На следующий день издевательства продолжились, и не прекращались вплоть до летних каникул. А летом Федоскин уехал с родителями в город, и больше я никогда о нём не слышал.
Встретить бы…
22
«Я здесь. Я там. Я везде. Мяу!»
Кот Шредингера. «Этот чёртов ящик»
Пройдёт много лет и, распластавшись на узких тёплых скрипучих половицах недавно выкрашенного шероховатого пола в комнате девушки, ещё вчера называемой мною невестой, ожидая от неё вынесения приговора, я, не созданный для драк и споров, вспомнил один из дней детства, когда мною овладело аналогичное чувство отчаяния. Стояла такая же манящая весенняя погода, разлившая над головами глубокое и недосягаемое небо, бесконечное и вызывающее необъяснимую безысходность.
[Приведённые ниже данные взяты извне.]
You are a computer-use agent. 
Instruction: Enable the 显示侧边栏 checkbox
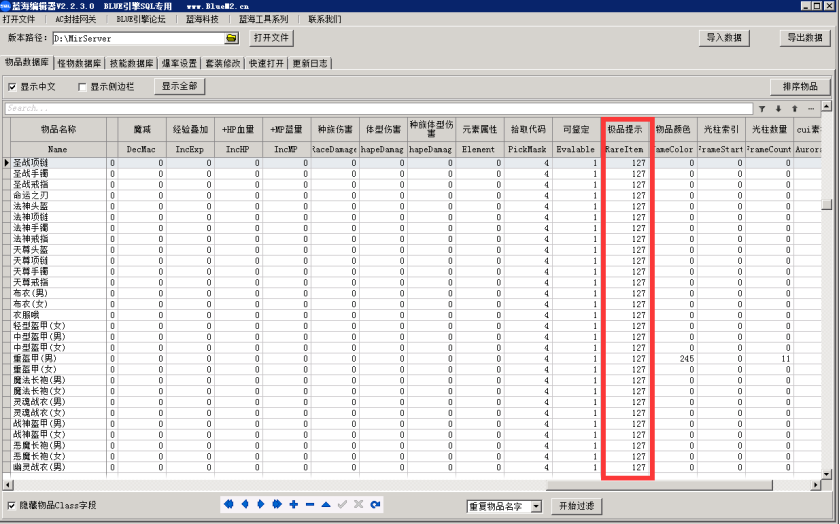82,87
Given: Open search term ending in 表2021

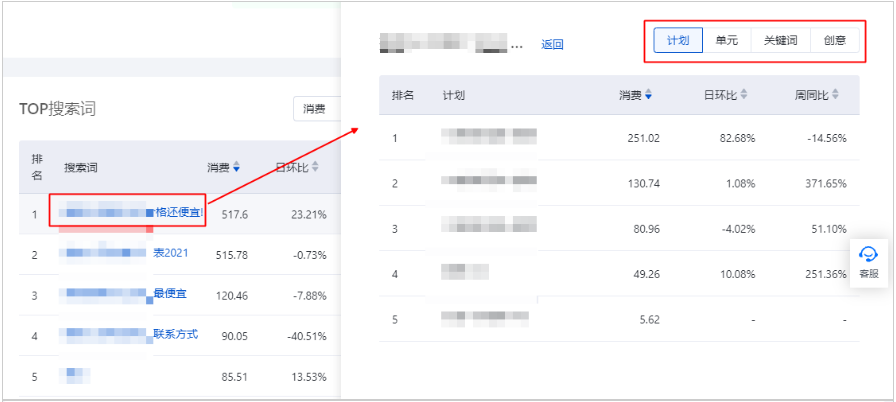Looking at the screenshot, I should (x=170, y=254).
В первую жаркую майскую субботу я вернулся из школы, застав квартиру нашу, размещавшуюся в большом, бревенчатом здании дореволюционной постройки, вплывавшем в дождя и памяти круговорот, принадлежащем до Гражданской войны упитанному деревенскому священнику, и позже разделённом на четыре отдельных помещения, запертой. Тонкий ключик от замка, хранимый под цветным плетёным ковриком у порога, мама почему—то не оставила в привычном месте, а прихватила с собою на кладбище, куда она, бабушки и дед отправились в связи с именинами отца. Бросив на огороженную перилами веранду коричневый портфель с дневником, тремя учебниками, тетрадками, и с выведенным на боку примером «2+1=?», я, безрезультатно обшарив в поисках отмычки углы и щели, и испачкав при этом пылью школьный пиджачок и брюки, отряхнулся и, болтая ногами, уселся на лавку, прикидывая, чем отпереть чёртов запор.